2 - Apport sémantique de la voix

Nous envisagerons ici deux exemples très différents de cette utilisation des possibilités sémantiques engendrées par la participation vocale. Pour le premier, cette dimension est quelque peu voilée, à peine suggérée, tandis que dans le second elle passe véritablement au premier plan.

Dans les Quatre récitations pour violoncelle seul (1980) de Georges APERGHIS, la deuxième fait intervenir la voix. Cette pièce se présente comme une sorte de confession “ intime ”, ainsi qu’il est précisé en tête de partition, obtenue par un jeu instrumental assez ténu, puisque les sons ne sont produits que par percussion des doigts sur les cordes, tandis que la voix "chuchotée" tout au long de la pièce la ponctue par ses interventions monosyllabiques :

Exemple n°69 : G. APERGHIS,
Exemple n°69 : G. APERGHIS, Récitation n°2, mes.1 à 5.

Copyright 1980 by Editions Salabert, Paris, E.A.S. 17469. Reproduit avec l'aimable autorisation des éditeurs.

Le texte a ici une valeur signifiante et repose sur deux mots fondamentaux : violoncelle et voix, mais sa présentation disloquée où les mots, et a fortiori la phrase, sont constamment déconstruits, ne permet pas à la réalité du sens de se révéler, laissant ainsi libre toute interprétation globale du texte, et c’est finalement plutôt une sorte de fusion qui s’opère ici entre le son instrumental et la voix, qui ajoute cependant cet arrière-plan signifiant.
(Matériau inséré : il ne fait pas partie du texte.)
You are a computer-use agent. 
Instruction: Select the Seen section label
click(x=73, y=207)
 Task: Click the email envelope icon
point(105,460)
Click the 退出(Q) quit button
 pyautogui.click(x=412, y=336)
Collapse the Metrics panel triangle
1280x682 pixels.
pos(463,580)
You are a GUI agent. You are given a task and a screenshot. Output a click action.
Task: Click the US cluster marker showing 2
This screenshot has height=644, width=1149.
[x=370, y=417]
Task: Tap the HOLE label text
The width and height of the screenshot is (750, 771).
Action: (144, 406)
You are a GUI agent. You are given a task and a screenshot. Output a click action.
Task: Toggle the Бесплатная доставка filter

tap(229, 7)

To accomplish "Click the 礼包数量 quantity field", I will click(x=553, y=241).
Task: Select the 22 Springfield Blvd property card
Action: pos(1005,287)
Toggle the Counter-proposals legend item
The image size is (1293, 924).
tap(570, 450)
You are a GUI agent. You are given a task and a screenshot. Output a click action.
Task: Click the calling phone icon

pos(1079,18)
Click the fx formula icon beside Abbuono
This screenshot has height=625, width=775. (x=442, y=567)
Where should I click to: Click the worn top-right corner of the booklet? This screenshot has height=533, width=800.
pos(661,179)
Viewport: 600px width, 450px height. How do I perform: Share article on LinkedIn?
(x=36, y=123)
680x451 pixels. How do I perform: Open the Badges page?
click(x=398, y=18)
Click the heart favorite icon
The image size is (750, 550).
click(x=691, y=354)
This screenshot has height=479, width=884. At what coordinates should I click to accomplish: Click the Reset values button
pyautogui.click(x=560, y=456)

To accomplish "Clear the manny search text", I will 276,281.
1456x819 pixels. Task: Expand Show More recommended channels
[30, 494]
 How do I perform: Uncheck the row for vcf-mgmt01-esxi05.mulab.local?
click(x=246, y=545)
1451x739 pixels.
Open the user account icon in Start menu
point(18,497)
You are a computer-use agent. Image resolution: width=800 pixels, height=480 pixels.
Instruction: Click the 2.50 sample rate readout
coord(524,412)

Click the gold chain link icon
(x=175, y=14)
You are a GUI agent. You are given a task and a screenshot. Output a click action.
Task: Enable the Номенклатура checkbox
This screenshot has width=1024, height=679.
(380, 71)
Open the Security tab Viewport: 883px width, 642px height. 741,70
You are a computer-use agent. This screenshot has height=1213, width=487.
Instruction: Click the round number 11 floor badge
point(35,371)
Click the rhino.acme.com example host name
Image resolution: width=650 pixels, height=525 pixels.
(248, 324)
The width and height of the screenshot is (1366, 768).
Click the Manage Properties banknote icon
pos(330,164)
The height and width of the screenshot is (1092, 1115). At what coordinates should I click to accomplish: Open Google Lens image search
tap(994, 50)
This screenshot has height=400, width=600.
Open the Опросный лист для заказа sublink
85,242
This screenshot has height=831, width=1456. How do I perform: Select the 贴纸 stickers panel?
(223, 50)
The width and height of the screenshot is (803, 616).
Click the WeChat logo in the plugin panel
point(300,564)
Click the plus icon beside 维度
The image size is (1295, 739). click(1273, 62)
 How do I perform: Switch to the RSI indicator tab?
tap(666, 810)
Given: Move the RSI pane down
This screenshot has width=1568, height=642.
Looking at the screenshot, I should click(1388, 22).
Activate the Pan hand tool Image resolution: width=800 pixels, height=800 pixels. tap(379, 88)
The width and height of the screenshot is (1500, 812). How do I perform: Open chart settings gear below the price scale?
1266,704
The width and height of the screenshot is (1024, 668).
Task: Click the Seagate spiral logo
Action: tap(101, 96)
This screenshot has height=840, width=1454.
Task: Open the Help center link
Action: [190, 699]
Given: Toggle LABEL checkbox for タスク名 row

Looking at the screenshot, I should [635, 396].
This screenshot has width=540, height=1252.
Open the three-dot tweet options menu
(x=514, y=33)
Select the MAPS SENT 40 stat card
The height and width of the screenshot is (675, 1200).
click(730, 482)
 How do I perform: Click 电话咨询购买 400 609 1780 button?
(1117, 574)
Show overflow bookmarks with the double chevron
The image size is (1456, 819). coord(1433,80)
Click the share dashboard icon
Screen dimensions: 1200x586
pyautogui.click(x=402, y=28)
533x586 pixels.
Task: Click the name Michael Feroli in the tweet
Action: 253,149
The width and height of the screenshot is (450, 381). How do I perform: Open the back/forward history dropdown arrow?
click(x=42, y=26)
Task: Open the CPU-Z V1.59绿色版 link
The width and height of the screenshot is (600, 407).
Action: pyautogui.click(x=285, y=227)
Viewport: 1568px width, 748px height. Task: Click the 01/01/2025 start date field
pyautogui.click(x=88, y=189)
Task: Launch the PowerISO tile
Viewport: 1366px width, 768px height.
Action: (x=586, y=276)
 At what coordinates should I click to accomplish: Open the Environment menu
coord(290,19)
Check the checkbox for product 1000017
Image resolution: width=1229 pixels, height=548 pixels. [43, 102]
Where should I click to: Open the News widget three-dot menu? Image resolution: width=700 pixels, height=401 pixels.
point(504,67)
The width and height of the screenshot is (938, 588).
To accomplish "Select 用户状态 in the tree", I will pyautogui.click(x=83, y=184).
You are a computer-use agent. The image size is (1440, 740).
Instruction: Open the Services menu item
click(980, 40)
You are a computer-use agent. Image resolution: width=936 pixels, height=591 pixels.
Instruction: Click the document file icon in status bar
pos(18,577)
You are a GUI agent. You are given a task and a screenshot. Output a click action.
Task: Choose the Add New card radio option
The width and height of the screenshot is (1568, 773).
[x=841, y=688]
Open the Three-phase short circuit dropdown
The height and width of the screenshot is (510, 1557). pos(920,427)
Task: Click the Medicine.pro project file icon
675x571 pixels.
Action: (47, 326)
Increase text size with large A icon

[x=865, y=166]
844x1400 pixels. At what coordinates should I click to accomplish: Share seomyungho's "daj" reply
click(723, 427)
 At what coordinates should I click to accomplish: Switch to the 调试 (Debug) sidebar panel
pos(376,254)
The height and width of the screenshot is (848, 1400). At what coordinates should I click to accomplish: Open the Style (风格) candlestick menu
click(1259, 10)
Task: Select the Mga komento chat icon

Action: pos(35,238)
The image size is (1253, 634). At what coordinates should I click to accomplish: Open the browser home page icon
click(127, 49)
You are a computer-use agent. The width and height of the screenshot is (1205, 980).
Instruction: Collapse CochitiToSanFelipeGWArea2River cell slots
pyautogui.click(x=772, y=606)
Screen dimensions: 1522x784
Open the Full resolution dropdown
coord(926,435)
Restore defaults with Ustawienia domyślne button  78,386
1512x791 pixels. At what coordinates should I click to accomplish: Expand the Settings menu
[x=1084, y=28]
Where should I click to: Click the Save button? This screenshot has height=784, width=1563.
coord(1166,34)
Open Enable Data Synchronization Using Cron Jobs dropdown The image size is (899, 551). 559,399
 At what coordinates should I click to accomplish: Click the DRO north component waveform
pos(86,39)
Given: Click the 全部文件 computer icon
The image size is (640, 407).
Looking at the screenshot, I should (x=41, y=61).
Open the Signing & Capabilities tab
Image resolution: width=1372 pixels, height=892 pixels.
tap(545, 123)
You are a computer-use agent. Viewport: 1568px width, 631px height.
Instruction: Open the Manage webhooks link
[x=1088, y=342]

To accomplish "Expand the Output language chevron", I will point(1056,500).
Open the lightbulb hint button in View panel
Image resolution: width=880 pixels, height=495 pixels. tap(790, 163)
Toute autre est la démarche de Gérard CONDE dans Il était une fois... pour violoncelliste raconteur (1977, révisée en 1981), puisque le compositeur s’appuie ici réellement sur un texte dont la sobre diction en permet une complète intelligibilité 304 , même si ce texte, situé dans l’univers du conte (évocation du personnage emblématique du Petit Chaperon Rouge), conserve par ailleurs toute sa part de mystère et de sous-entendus. L’instrument assume alors dans ce contexte plusieurs fonctions : d’une part construire une sorte d’écrin à cette diction, mais aussi prolonger la suggestion amorcée par le texte [cf. p.4 : “ ce qui venait de se produire devant eux était et resterait peut-être sans précédent... ”, les trois systèmes de musique purement instrumentale qui suivent sont comme l’expression de ce qui est contenu dans les points de suspension], et même si le compositeur demande expressément de “ veiller à éviter toute impression illustrative dans la partie musicale qui garde son indépendance vis-à-vis du texte ” 305 , lorsque le texte disparaît (p.7-8), laissant place à un moment de suspense, le violoncelle adopte des modes de jeu plus suggestifs, tels le frottement de l'archet sur le cordier, le jeu au-delà du chevalet (arco ou col legno tratto), des glissandi d'harmoniques ou encore des percussions sur la caisse de l'instrument, tandis que l’instrumentiste émet des sifflements, claquements de langue, bruits de souffle à l’imitation du vent pour rendre compte des événements insolites en train de se produire.

Notes
304.

Cf. Note du compositeur pour l'exécution : “ La diction du texte devra toujours sembler naturelle. Les indications rythmiques [...] en suggérant la plus ou moins grande rapidité du débit verbal, ne visent qu'à faciliter la coordination entre le récit et la musique. [...] on devra donc chercher une façon naturelle et intime de raconter l'histoire qui s'insère dans l'écriture instrumentale et la complète sans la déranger. ”

305.

Note du compositeur pour le travail et l’interprétation de la pièce (document C.D.M.C.).